§ Request
Pull out every line below that contains the string "Active", and copy each one in full. Matching is case-sensitive.

§ Data extract
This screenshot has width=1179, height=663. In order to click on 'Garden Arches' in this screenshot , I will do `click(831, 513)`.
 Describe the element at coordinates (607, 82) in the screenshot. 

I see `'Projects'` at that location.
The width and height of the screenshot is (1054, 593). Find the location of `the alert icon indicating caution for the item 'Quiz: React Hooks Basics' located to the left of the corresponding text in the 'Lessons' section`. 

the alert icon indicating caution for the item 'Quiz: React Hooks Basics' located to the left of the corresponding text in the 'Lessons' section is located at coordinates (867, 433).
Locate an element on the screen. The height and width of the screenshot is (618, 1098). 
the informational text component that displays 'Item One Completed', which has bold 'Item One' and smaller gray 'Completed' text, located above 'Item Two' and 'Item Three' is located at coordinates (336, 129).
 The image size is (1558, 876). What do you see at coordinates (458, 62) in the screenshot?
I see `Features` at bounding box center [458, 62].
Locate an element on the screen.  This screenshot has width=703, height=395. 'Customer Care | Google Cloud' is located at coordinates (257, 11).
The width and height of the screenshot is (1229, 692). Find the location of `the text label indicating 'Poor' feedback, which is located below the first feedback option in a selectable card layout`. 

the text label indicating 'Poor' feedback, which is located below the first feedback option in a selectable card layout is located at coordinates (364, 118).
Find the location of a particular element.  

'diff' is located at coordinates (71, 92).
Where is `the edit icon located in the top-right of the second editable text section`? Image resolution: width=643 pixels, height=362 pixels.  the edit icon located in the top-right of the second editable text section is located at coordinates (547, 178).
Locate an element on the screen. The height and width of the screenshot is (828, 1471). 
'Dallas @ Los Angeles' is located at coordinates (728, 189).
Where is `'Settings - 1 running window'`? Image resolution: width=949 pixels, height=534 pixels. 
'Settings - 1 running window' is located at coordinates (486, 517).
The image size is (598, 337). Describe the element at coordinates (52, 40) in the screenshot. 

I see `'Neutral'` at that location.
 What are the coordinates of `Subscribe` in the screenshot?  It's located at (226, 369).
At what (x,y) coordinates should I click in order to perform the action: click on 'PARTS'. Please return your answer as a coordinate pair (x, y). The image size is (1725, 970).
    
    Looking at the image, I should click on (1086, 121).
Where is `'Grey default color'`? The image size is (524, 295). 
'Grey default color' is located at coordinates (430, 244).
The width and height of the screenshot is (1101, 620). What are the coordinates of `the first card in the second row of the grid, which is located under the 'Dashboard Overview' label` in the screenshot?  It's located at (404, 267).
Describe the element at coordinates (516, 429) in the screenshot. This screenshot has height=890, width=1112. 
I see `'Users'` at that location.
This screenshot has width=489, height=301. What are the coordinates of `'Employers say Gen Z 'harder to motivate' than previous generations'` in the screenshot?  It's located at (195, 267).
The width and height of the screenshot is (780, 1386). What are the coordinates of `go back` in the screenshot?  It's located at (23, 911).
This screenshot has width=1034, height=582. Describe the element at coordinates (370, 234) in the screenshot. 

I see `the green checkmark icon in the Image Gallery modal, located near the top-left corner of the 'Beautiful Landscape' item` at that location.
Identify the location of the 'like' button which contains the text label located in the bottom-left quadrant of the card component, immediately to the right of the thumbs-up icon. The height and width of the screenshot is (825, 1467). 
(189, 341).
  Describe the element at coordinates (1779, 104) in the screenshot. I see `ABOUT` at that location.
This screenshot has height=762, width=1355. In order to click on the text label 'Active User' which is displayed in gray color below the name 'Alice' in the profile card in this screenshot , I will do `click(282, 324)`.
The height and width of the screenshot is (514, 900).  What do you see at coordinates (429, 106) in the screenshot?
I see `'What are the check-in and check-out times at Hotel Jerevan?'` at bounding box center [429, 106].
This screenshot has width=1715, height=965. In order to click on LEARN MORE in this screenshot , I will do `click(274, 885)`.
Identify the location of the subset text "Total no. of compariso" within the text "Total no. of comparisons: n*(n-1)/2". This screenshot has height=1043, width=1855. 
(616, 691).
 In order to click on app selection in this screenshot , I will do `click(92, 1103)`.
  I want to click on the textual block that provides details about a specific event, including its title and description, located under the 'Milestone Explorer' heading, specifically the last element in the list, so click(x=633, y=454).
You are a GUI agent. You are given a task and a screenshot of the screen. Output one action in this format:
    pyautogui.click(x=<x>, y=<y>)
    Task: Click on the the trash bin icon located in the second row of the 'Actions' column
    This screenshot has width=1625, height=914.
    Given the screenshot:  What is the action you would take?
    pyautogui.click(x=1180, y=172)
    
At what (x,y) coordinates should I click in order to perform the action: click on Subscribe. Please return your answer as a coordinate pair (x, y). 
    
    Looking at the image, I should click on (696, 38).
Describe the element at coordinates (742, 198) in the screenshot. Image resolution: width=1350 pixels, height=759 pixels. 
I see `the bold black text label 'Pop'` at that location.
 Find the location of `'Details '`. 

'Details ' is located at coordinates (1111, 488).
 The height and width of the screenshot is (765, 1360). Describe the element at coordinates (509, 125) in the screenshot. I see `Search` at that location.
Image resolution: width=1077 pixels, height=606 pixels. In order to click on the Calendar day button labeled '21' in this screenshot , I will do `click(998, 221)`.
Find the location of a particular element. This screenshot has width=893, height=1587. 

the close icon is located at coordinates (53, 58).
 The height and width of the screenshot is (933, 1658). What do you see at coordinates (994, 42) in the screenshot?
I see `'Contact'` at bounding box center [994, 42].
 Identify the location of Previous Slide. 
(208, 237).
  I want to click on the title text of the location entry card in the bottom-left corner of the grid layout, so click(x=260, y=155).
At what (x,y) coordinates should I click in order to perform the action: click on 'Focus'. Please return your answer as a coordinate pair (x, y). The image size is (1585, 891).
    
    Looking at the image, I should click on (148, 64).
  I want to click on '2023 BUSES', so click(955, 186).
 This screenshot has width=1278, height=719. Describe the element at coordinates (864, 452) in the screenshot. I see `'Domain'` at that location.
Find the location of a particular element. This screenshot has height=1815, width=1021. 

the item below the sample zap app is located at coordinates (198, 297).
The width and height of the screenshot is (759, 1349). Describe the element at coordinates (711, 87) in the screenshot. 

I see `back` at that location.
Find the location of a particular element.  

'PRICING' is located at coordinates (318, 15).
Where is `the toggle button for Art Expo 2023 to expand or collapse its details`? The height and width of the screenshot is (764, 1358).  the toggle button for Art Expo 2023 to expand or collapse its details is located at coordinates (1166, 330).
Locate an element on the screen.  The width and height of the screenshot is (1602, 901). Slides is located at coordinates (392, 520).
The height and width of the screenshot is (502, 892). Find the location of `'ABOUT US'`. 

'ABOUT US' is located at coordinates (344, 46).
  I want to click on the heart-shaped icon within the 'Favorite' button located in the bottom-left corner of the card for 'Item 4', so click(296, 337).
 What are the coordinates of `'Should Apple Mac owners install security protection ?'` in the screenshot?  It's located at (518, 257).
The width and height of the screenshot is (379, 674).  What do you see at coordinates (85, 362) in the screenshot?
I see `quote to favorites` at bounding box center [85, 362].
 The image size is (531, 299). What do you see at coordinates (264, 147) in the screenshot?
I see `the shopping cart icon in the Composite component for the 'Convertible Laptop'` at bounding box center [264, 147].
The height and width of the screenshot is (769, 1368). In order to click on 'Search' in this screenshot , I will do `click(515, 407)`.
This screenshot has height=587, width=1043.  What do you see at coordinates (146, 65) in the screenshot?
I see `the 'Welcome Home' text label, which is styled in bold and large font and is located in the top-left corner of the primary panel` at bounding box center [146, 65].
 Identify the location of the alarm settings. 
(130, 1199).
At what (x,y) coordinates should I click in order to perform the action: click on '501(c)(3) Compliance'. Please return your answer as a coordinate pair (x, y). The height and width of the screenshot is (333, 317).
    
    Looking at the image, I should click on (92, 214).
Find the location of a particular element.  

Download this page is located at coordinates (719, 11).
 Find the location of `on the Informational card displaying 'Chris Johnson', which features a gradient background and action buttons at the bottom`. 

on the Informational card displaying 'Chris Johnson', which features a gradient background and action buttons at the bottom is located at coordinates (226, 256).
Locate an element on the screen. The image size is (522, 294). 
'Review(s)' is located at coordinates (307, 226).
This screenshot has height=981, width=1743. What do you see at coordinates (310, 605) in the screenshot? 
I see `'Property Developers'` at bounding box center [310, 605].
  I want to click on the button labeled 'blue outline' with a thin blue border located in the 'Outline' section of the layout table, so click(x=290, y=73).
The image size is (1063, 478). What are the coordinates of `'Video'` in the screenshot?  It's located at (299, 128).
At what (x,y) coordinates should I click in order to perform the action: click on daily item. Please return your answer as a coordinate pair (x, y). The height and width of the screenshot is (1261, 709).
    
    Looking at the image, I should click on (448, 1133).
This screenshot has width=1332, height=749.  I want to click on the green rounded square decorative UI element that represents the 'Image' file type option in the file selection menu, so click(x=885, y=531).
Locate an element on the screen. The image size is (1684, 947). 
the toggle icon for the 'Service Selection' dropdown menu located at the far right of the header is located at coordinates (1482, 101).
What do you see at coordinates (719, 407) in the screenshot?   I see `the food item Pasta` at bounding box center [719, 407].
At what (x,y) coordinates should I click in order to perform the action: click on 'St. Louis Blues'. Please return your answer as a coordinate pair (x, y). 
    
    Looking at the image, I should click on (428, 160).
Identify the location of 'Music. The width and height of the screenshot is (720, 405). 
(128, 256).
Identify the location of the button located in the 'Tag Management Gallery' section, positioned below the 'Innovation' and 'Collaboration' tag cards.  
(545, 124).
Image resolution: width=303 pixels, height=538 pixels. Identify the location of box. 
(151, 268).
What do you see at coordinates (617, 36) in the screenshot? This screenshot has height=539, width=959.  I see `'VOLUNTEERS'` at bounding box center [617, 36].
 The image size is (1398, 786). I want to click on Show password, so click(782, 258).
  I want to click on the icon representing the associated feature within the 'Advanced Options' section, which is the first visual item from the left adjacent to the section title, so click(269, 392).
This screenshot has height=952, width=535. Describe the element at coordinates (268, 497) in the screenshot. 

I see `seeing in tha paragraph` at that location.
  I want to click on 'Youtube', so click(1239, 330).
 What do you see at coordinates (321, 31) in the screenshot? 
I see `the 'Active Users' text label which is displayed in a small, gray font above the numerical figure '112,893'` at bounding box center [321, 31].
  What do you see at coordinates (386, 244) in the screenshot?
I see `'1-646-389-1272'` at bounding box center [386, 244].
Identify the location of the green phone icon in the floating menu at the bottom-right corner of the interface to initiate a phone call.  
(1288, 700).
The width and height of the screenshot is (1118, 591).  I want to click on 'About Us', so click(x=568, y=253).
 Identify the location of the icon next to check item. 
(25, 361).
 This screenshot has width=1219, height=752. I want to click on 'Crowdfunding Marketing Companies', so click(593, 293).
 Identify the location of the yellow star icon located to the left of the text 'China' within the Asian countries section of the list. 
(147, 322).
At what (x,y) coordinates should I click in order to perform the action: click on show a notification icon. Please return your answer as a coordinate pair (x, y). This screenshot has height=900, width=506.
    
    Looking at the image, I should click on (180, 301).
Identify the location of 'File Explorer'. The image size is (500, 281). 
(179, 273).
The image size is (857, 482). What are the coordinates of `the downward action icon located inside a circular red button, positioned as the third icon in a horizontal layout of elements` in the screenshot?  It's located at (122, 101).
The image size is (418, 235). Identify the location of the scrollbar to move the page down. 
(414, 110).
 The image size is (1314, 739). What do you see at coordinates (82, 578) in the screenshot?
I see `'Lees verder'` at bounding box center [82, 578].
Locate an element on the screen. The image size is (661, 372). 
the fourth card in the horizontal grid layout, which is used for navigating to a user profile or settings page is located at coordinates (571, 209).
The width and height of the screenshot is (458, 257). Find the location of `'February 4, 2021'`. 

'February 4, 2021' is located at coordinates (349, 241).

§ Result
This screenshot has height=762, width=1355. In order to click on the text label 'Active User' which is displayed in gray color below the name 'Alice' in the profile card in this screenshot , I will do `click(282, 324)`.
I see `the 'Active Users' text label which is displayed in a small, gray font above the numerical figure '112,893'` at bounding box center [321, 31].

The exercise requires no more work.